## THE DATA
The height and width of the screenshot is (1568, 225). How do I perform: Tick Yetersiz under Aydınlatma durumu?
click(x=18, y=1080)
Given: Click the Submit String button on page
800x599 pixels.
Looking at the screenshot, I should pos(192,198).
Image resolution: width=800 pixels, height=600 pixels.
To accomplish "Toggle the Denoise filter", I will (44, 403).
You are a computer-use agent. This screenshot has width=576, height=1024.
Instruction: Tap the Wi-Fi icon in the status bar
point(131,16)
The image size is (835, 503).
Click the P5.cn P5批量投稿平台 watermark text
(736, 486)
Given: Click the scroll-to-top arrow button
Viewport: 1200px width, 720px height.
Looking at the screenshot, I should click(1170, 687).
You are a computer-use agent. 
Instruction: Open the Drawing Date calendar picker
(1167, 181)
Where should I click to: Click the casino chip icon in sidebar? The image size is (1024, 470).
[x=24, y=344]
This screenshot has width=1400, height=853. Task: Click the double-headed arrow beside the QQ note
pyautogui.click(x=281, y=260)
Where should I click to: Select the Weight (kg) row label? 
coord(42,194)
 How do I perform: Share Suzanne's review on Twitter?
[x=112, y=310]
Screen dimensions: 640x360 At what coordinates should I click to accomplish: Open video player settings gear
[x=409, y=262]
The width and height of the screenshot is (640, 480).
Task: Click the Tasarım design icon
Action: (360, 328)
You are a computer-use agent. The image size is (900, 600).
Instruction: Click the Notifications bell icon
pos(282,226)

## DIRECTIONS FOR THIS TASK
In full and word for word, set down the records shown above.

## RESULT OF THE EXERCISE
The height and width of the screenshot is (1568, 225). How do I perform: Tick Yetersiz under Aydınlatma durumu?
click(x=18, y=1080)
Given: Click the Submit String button on page
800x599 pixels.
Looking at the screenshot, I should pos(192,198).
Image resolution: width=800 pixels, height=600 pixels.
To accomplish "Toggle the Denoise filter", I will (44, 403).
You are a computer-use agent. This screenshot has width=576, height=1024.
Instruction: Tap the Wi-Fi icon in the status bar
point(131,16)
The image size is (835, 503).
Click the P5.cn P5批量投稿平台 watermark text
(736, 486)
Given: Click the scroll-to-top arrow button
Viewport: 1200px width, 720px height.
Looking at the screenshot, I should click(1170, 687).
You are a computer-use agent. 
Instruction: Open the Drawing Date calendar picker
(1167, 181)
Where should I click to: Click the casino chip icon in sidebar? The image size is (1024, 470).
[x=24, y=344]
This screenshot has width=1400, height=853. Task: Click the double-headed arrow beside the QQ note
pyautogui.click(x=281, y=260)
Where should I click to: Select the Weight (kg) row label? 
coord(42,194)
 How do I perform: Share Suzanne's review on Twitter?
[x=112, y=310]
Screen dimensions: 640x360 At what coordinates should I click to accomplish: Open video player settings gear
[x=409, y=262]
The width and height of the screenshot is (640, 480).
Task: Click the Tasarım design icon
Action: (360, 328)
You are a computer-use agent. The image size is (900, 600).
Instruction: Click the Notifications bell icon
pos(282,226)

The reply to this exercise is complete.